EXERCISE DATA>

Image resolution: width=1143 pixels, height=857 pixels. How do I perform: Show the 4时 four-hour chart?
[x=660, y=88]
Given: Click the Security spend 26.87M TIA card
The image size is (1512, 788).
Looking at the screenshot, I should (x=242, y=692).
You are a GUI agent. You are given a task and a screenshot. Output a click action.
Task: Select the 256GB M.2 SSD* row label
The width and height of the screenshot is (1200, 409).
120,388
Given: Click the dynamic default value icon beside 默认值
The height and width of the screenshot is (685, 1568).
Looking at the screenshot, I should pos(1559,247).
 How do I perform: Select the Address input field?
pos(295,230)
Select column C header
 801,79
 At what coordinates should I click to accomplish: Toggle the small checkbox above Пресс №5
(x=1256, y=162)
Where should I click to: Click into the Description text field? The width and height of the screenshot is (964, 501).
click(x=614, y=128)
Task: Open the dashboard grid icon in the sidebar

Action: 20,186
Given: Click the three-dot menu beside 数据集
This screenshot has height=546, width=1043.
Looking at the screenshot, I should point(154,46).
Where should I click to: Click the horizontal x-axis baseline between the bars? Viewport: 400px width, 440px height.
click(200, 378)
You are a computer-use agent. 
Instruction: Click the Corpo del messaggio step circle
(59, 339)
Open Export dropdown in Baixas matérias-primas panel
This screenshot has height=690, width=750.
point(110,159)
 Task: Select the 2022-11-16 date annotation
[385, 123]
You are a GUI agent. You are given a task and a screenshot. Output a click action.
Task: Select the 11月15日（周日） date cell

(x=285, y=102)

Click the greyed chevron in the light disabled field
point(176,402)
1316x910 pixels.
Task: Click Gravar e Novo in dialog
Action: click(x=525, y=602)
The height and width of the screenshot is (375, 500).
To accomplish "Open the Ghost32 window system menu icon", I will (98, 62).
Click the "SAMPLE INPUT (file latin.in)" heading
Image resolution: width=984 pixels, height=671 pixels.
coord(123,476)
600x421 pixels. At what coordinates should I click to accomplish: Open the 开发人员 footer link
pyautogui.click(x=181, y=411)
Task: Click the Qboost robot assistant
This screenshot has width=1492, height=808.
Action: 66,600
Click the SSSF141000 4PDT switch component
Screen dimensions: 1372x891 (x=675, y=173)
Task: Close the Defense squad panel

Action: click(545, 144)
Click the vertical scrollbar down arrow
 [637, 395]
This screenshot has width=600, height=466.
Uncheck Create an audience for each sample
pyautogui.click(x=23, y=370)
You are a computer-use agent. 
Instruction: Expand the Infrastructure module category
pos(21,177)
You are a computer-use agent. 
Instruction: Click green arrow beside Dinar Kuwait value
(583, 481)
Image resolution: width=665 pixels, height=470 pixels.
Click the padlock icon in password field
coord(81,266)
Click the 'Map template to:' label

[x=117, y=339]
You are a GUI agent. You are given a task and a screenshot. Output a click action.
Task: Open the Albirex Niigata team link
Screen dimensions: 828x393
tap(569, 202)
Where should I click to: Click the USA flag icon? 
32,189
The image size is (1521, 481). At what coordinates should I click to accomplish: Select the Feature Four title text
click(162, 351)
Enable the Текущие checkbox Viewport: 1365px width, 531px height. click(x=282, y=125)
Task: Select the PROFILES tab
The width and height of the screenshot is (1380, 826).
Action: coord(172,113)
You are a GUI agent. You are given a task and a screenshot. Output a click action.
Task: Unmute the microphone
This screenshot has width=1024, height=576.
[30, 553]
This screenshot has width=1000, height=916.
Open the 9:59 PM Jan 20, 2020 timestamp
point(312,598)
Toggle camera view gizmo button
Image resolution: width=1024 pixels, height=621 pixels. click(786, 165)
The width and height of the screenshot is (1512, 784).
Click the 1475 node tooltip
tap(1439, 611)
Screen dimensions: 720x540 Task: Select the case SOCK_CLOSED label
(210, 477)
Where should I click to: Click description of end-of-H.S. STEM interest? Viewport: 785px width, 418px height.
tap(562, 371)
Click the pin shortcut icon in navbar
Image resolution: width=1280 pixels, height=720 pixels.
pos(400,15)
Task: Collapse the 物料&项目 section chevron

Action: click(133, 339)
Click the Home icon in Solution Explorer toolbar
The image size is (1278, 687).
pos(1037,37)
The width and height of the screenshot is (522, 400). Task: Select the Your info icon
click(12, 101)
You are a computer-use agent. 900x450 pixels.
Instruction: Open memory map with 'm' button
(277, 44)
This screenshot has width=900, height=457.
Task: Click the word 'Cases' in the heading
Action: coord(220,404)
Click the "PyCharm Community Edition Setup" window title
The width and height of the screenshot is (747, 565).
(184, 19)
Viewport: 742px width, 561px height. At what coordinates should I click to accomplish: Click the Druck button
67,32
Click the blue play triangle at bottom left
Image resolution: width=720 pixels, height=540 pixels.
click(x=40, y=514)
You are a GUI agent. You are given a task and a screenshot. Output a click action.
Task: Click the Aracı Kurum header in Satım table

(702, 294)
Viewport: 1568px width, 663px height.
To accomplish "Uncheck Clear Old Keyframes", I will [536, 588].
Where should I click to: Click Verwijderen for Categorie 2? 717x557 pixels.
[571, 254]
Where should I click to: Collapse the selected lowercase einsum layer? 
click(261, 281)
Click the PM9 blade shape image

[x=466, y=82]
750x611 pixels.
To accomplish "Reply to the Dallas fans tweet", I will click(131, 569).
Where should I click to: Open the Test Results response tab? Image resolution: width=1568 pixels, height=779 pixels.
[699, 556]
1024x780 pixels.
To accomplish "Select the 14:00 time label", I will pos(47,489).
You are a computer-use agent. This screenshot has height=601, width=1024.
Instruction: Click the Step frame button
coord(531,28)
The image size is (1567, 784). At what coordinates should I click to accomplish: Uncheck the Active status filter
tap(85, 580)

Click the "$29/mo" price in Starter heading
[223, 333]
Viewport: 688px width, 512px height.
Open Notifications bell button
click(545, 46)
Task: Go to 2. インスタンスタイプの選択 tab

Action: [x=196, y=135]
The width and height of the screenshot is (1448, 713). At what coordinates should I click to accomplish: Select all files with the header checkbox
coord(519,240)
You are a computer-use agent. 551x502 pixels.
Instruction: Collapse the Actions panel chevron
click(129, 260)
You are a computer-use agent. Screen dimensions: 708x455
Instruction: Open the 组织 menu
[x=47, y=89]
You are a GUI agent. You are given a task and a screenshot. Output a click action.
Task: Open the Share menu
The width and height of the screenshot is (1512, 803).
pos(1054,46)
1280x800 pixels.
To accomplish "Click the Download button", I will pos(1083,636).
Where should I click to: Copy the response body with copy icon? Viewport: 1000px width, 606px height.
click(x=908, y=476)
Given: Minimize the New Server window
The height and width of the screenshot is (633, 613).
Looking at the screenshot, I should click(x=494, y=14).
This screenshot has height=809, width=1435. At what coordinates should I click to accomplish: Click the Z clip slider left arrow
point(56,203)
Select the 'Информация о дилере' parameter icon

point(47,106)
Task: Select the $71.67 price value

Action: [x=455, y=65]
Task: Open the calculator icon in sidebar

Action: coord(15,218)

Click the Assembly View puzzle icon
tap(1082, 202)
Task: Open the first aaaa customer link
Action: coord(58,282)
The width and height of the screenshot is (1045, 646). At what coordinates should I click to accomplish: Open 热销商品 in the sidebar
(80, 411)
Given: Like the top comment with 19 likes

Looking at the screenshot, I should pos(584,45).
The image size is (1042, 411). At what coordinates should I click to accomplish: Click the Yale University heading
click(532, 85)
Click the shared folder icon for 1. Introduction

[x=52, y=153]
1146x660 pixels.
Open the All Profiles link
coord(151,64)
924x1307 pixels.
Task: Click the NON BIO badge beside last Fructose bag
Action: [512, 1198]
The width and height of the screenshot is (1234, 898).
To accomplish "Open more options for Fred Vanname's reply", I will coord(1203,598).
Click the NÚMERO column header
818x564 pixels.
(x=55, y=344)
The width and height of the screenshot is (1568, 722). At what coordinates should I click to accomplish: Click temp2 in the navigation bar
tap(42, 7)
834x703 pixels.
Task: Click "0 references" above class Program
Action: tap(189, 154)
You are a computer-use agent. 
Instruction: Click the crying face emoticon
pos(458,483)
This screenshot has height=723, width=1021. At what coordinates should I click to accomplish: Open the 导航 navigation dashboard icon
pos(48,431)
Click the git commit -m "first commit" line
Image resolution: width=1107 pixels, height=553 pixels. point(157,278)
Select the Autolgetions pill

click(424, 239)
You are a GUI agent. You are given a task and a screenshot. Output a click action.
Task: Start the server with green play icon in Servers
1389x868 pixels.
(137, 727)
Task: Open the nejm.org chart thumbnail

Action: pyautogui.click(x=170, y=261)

ABOUT THIS TASK>
Check each line of the entries, and copy the ones that contain "window".

EXERCISE RESPONSE>
To accomplish "Open the Ghost32 window system menu icon", I will (98, 62).
Click the "PyCharm Community Edition Setup" window title
Given: Minimize the New Server window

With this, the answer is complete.